How do you approximate continuous distribution with discrete?

Question

I have a continuous distribution $X$, which I would like to approximate by a discrete distribution. How do I do this? In particular, I would like a set of values of $X$ (which must be finite or at least countable) and probabilities associated to each point in that set.

For example, if I had a normal distribution with mean 0 and variance 1, then I could approximate it by the discrete distribution that takes the values -0.5, 0, and 0.5, with probabilities 0.25, 0.5, and 0.25 respectively.

That's obviously just something I made up in my head.
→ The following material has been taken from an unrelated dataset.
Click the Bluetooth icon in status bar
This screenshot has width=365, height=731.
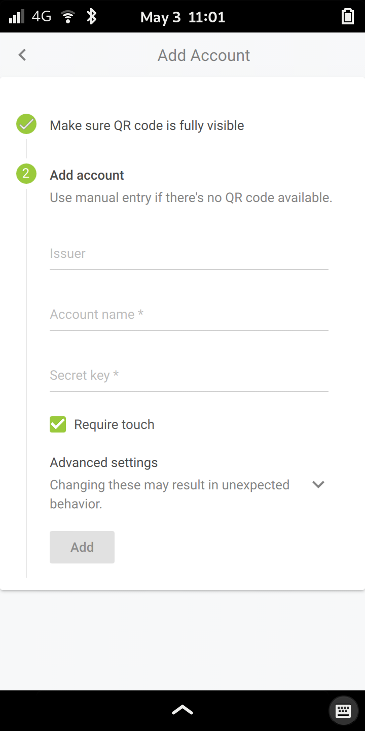tap(91, 17)
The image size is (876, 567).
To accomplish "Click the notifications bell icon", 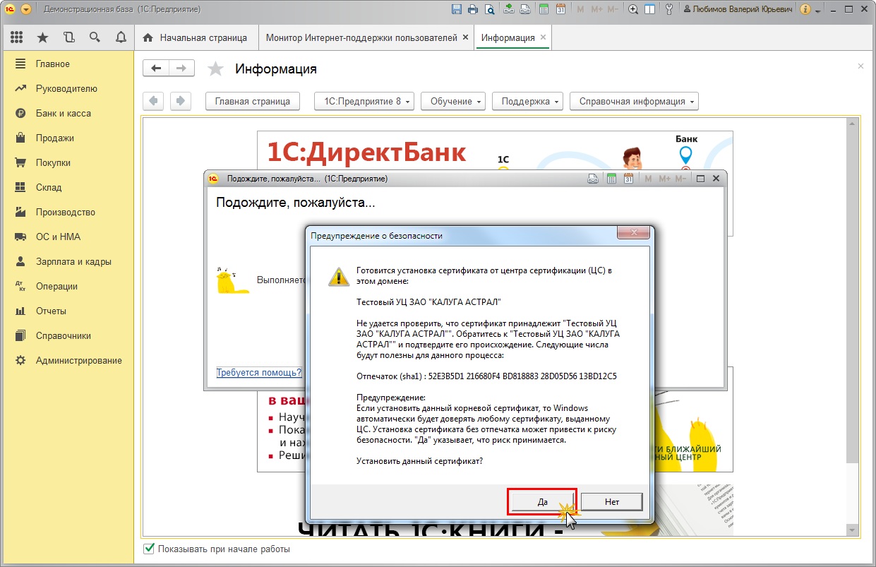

What's the "best" way to do this?

The other way I thought of was to just simulate lots of samples from $X$, and then "group them together" in thight intervals. And then use the frequency of those intervals to calculate their probabilities ... and then to get a particular point, I could just round up.

So for example I could simulate from the normal distribution, and I would group together all samples in the interval [0, 0.001] and I would denote this "0" and give it a probability equal to how many samples were in that interval divided by total samples.

Is this the way to do it?

Answer 1

1 Choose a constraint on your approximation. For example, how many points should it be supported on? (If you later want to apply FFT, for example, a power of two would be a good idea.)
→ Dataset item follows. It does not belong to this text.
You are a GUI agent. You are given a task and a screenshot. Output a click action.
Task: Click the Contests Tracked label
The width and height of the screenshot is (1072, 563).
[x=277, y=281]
2 Choose a metric that you will use to determine how close you are to the original distribution (e.g., Kolmogorov-Smirnov statistic or Kullbeck-Leibler divergence).

3 Optimize to that metric within those constraints.

Answer 2

The KL divergence between two distributions, one discrete and other continuous may not give you something actionable. See discussion here: https://stats.stackexchange.com/questions/69125/is-it-possible-to-apply-kl-divergence-between-discrete-and-continuous-distributi?utm_medium=organic&utm_source=google_rich_qa&utm_campaign=google_rich_qa

The KS statistic or minimize the maximum difference of the cdfs for a given number of points - e.g. describe the best n-step cdf (for an n state discrete distribution) to minimize the maximum distance between that and the cdf you wish to approximate.

Answer 3

How about using the fact that: $$n^{-1}\lfloor nX\rfloor\leq X\leq n^{-1}\lceil nX\rceil$$ where: $$n^{-1}\lceil nX\rceil-n^{-1}\lfloor nX\rfloor\leq n^{-1}$$

This for a large positive integer $n$. Here $n^{-1}\lfloor nX\rfloor$ and $n^{-1}\lceil nX\rceil$ are both discrete random variables.